Certainly. Whatever I say to them is hypothetical, just the way science works. A scientist enters into an experiment with a hypothesis. Hypothesis means not belief, but just that one has to begin somewhere. So for the moment he accepts a certain concept and enters into it with absolute alertness so that he is not deceived by his own hypothesis. He has to be aware that it is only a hypothesis and not a truth.
But you also said, “Trust me, follow me.”
That is said to those people who have arrived. I have been speaking to millions of people, and when I speak to a person I cannot take account of the whole world. My statement is direct and immediate and personal. When I have said to somebody, “Trust and follow me,” that means the person has arrived. Now there is no need of any skepticism, no negativity. Now there is no need for him to unnecessarily harass himself, he has done enough. But not before that.
So trust is a later state?
Yes.
Osho,
I belong to the diminishing minority of Dutch people who regard the holy Roman Catholic Church as a wonderful institute in which a lot of wisdom can be found. At the same time I enjoy your books and videos. Is this a paradox, and if so, what can be done about it?
It is a paradox and you know exactly what has to be done about it. If you could have left me, you would have left. You cannot leave me, so the paradox is dissolved: Catholicism is finished.

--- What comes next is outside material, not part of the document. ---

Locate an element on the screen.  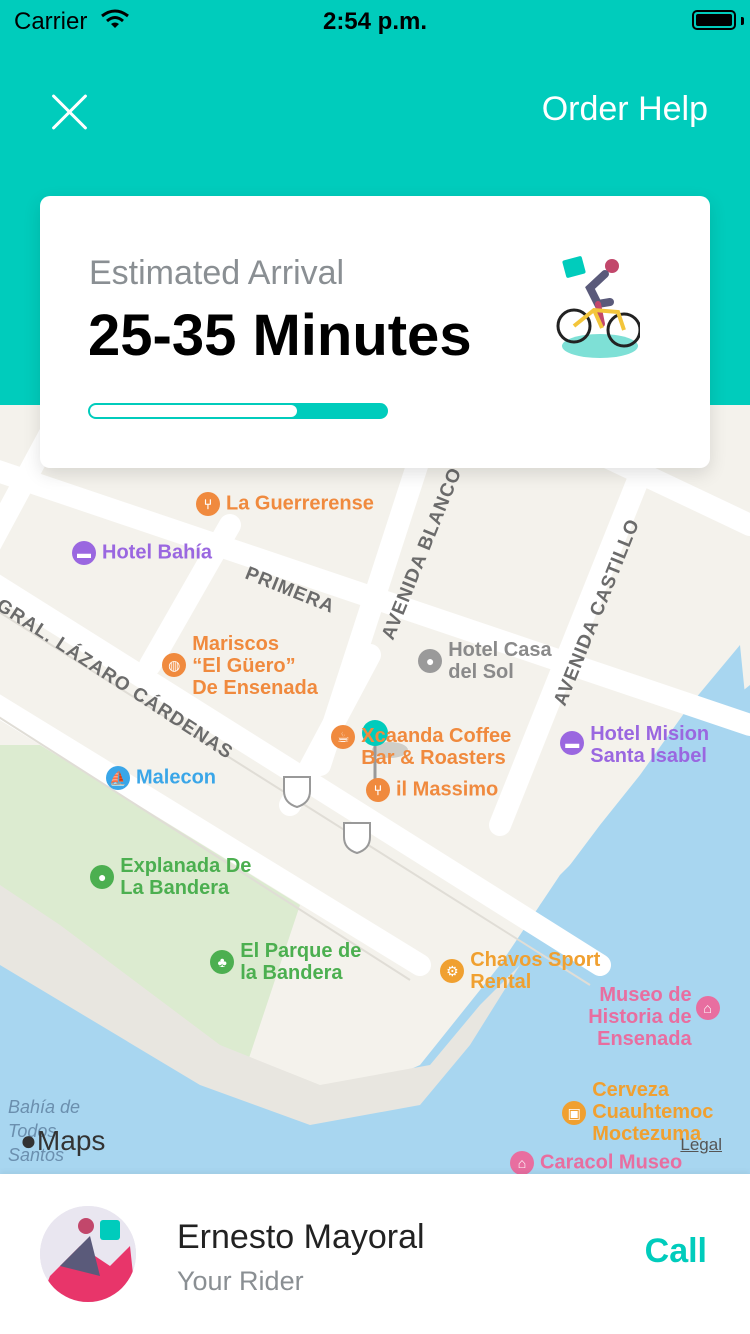
poi-il-massimo: ⑂ il Massimo is located at coordinates (432, 790).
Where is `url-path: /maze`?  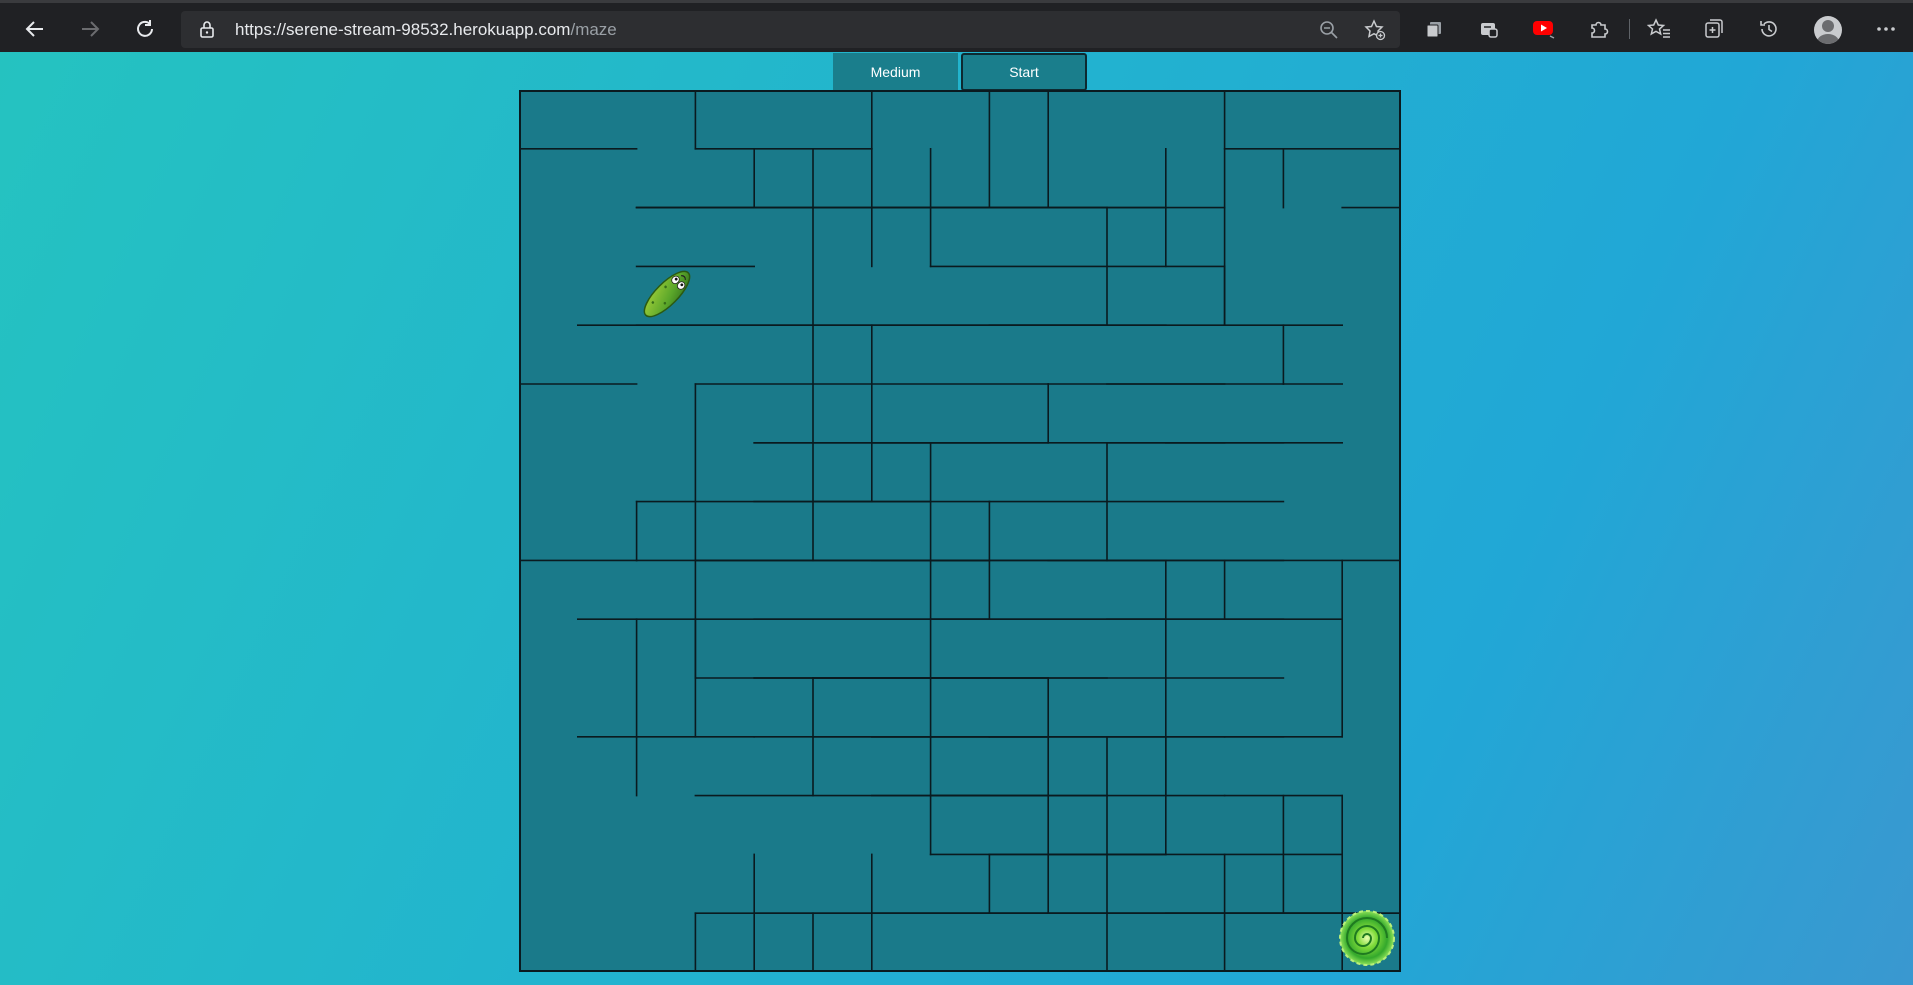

In the Catholic Church I meet persons I sincerely experience as sincere. I have often read that, for example, you mock Mother Teresa a lot. I once met her myself and I found her a beautiful woman. When I asked her, “Should Christians convert people of other religions to Christianity?” she answered, “No, let everybody go his own way. You go your way to God, I go my way.” And I found her a sincere woman, as far as I can experience.
First, there are sincere people in every religion, but groping in the dark. So if you meet sincere seekers in the Catholic Church, it is your duty to bring them out of the Catholic Church, because there they are not going to find what they are seeking. A seeker cannot seek if he is surrounded by dogma, by a certain attitude about reality – and that too, two thousand years old, out of date, out of existence.
Those Catholic churches are just graveyards. Those people may be seekers and sincere. Tell them, “You are searching in a graveyard. Come where life is. Come where dance is. Come where the fresh wind is blowing. In this stale, closed Catholic Church, you are going to get suffocated and die, you are not going to find it.”